Drug content uniformity :

 In solid dosage forms uniform distribution of medicaments remains a problem. The problem becomes more acute with potent medicaments administered in low doses. Hence, a number of capsules should be selected and assayed for drug content individually. Pharmacopoeias specify 30 capsules out of which 10 should be assayed individually in the first instance. Out of these at least 9 should be within ±15% of average and none should be beyond ±25. If 1 to 3 capsules out of the 10 assayed originally fall outside ±15% the remaining 20 should be assayed. Out of the total 30 capsules at least 27 should be within ±15% and no capsule should be beyond ±25%.
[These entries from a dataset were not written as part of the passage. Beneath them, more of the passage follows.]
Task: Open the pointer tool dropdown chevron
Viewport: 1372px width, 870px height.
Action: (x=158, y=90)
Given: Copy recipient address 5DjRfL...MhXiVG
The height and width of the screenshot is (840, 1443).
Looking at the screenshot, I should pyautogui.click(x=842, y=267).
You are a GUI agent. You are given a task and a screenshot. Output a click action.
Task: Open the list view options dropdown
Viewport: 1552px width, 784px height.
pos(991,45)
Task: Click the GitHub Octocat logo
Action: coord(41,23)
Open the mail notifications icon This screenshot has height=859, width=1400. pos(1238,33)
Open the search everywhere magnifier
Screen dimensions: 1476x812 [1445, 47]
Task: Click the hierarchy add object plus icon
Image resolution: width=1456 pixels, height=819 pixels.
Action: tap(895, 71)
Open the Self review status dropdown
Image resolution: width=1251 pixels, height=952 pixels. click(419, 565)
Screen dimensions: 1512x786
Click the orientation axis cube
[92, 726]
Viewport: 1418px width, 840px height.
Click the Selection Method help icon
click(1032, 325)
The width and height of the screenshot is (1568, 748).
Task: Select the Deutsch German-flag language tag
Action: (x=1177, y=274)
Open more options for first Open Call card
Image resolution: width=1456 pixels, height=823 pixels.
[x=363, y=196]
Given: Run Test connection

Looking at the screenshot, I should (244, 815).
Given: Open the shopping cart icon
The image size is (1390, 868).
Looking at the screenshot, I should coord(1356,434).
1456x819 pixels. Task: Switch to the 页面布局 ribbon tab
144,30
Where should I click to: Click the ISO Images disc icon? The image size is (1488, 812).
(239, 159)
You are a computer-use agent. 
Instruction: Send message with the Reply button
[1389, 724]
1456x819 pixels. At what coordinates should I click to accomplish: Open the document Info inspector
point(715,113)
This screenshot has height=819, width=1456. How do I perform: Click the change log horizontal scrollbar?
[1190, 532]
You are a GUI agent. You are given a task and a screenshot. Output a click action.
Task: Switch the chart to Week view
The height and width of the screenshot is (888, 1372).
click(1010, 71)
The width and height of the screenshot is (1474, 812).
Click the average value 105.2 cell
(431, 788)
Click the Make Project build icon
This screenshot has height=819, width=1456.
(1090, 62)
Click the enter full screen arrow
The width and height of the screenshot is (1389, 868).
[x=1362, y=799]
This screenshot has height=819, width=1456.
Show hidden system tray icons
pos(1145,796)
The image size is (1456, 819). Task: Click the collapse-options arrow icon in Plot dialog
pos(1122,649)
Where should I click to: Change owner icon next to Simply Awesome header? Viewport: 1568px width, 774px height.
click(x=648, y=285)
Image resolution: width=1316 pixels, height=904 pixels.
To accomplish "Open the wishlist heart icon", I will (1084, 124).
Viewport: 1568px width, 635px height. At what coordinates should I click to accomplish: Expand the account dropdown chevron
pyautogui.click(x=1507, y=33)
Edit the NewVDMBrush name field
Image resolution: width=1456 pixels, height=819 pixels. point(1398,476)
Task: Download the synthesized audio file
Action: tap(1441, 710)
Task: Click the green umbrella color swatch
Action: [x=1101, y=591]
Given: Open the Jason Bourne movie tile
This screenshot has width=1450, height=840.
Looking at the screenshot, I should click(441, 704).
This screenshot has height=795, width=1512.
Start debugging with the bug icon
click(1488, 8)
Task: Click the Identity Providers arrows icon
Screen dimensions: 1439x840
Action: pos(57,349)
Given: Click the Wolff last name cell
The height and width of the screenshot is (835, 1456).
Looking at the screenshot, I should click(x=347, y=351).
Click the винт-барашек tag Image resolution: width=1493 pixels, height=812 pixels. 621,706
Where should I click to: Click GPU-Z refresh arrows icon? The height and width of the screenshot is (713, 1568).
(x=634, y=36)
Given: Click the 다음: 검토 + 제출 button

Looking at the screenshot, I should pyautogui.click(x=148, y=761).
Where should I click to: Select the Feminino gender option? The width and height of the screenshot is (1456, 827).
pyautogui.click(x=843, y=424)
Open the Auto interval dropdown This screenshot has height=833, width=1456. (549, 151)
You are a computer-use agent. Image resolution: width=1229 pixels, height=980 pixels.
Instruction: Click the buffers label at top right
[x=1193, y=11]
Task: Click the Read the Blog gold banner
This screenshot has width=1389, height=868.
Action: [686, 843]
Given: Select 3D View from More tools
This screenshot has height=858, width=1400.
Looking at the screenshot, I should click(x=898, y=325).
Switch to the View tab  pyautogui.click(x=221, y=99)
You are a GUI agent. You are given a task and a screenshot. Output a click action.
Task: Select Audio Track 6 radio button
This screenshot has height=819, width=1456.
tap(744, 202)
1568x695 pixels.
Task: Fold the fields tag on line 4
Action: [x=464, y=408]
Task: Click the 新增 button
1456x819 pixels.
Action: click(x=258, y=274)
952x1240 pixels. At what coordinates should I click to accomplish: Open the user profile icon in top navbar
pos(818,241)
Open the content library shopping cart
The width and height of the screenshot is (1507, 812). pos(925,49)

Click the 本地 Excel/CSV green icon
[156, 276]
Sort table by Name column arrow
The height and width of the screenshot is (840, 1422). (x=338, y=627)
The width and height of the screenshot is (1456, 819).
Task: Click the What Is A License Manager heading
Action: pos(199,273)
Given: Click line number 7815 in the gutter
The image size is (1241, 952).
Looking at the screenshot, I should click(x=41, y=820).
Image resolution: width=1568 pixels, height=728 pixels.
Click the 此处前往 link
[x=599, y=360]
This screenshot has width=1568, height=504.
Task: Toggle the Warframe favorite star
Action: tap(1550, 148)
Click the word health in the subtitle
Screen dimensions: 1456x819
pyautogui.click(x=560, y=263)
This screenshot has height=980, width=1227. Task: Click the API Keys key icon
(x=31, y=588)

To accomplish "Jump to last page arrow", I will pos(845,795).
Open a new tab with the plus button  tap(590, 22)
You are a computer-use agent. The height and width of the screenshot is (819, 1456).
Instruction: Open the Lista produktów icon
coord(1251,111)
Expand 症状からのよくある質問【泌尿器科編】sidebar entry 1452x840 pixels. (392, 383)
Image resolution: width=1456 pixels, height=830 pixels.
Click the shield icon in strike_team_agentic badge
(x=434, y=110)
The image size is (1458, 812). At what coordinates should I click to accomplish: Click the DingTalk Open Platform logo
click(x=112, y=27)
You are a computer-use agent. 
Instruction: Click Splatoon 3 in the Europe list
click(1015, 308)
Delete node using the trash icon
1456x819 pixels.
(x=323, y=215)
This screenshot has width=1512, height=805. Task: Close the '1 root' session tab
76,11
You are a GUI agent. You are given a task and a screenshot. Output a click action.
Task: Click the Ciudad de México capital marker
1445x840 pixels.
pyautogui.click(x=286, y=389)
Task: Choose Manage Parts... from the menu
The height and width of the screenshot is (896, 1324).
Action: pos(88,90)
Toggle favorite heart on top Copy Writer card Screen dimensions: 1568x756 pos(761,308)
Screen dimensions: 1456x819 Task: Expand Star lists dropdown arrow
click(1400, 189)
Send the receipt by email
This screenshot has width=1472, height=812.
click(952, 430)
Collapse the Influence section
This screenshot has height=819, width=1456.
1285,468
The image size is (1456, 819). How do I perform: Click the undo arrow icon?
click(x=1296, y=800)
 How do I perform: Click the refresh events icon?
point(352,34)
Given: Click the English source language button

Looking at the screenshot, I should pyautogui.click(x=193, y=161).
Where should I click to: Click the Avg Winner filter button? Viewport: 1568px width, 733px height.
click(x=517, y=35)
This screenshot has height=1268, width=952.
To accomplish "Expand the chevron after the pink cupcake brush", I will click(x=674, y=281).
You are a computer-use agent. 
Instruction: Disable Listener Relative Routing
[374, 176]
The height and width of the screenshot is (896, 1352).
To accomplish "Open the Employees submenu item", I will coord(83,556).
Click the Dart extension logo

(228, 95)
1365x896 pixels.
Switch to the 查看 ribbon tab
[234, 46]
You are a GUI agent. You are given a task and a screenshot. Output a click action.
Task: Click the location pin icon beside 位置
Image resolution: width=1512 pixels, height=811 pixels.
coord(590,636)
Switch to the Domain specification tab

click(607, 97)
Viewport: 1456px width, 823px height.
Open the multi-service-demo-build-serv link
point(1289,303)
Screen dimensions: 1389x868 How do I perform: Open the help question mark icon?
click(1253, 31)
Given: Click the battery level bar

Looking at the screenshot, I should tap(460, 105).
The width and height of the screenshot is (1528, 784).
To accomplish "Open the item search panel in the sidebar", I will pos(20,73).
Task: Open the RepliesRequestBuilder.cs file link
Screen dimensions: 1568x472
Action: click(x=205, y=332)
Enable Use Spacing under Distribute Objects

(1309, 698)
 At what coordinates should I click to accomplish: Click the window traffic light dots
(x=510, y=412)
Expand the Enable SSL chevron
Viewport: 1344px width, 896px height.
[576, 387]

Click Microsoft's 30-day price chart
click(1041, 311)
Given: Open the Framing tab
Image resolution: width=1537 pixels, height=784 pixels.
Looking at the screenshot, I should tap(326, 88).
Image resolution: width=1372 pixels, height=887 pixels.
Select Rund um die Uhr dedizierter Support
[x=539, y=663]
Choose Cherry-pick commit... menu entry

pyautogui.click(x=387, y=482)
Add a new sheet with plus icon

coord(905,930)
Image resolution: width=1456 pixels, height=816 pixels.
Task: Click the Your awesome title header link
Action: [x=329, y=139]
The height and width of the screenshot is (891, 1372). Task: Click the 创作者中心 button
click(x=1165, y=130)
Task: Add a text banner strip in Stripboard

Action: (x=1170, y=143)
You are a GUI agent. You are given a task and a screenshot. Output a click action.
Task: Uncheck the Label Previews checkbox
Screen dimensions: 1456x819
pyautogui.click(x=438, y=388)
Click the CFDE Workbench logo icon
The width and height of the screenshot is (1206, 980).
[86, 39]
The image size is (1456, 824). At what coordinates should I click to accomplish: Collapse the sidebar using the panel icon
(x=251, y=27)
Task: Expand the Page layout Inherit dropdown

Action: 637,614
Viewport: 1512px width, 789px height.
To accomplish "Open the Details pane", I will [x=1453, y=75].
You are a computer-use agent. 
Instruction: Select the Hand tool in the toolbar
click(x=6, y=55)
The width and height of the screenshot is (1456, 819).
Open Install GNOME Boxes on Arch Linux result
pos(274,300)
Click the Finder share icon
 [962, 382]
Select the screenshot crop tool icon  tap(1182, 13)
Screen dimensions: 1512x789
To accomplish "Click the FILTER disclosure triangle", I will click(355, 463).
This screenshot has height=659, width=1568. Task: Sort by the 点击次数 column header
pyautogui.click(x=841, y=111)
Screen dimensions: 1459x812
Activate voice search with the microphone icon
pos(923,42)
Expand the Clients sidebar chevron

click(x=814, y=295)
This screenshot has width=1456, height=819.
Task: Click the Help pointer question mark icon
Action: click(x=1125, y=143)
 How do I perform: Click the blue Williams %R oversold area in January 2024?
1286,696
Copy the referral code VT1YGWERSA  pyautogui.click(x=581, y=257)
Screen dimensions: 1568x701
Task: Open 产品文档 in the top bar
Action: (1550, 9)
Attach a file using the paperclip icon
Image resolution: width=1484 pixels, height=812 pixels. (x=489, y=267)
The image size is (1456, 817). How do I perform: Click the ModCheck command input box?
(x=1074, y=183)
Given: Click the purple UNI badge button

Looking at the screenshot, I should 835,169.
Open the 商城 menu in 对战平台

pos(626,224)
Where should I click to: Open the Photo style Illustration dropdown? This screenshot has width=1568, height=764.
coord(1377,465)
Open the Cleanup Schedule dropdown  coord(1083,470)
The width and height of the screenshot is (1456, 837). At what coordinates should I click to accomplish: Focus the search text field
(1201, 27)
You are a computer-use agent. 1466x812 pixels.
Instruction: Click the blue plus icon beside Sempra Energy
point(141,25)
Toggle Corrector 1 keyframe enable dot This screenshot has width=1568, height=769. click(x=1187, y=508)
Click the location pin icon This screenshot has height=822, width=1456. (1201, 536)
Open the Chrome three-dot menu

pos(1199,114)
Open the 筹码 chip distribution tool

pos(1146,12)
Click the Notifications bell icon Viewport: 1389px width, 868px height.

Quality control of tablets

Tablets may be evaluated for their physical characteristics, drug contents, dissolution sites, rate of release of drug etc. Certain physical properties of drugs like uniformity of weight, hardness, friability, thickness, disintegration and dissolution times are important characteristics having a bearing on their handling and use.

(1) Weight Uniformity:

It is desirable that every individual tablet in a batch is uniform in weight, and the weight variation, if any, is within the permissible limits (generally ± 5% for tablets weighing more than 325 mg). Non-uniformity in weights can lead to variation in dosaging. Hence, all finished bathes of tablets should be sampled and tested for weight uniformity. Generally 20 tablets are weighed collectively and individually. From the collective weight average weight per tablet is calculated. The weights of individual tablets are then compared with the average weight to ascertain whether the variations in weights are within permissible limits or not. Some of the basic causes of weight variation of tablets are faulty incorporation of glidants and resultant poor flow of granules, wide variations in granule sizes, differences in lower punch length, improper lubricants etc.

(2) Hardness :

hardness of a tablet is indicative of its tensile strength and is measured in terms of load/pressure required to crush it when placed on its edge. A number of handy hardness testers such as, Mosanto type or Pfizer type are currently in use. A tablet hardness of about 5 kg is considered to be minimum for uncoated tablets for mechanical stability. The hardness is a function of physical properties of granules like their hardness and deformation under load, binders and above all the compressional force. The hardness has influence on disintegration and dissolution times and is as such a factor that may affect bioavailabilities.

(3) Thickness :

The thickness of a tablet depends mainly upon die filling, physical properties of materials to be compressed and compressional forces. There is bound to be a small variation in the thicknesses of individual tablets in a batch but it should be of such an order that it does not immediately become apparent to unaided eye. The thickness can be easily measured by micrometers or in holding trays with sliding caliper scale. Thickness should not vary beyond ± 5% of the standard value.

(4) Friability :

Friability generally refers to loss in weight of tablets in the containers due to removal of fine particles from their surfaces. However, in wider sense chipping and fragmentations can also be included in friability. Friability generally reflects poor cohesion o tablet ingredients. Standard devices have been fabricated to measure friabilities. Generally such instruments, marketed as `Friability Test Apparatus’ or `Friabilators’, consist of a circular plastic chamber, divided into 2-3 compartments. The chamber rotates at a speed of 25 r.p.m. and drops the tablets by a distance of 15 cms. Preweighed tablets are placed in the apparatus which is given 100 revolutions after which the tablets are weighed once again. The difference in the two weights represents friability. The weight loss should not be more than one percent.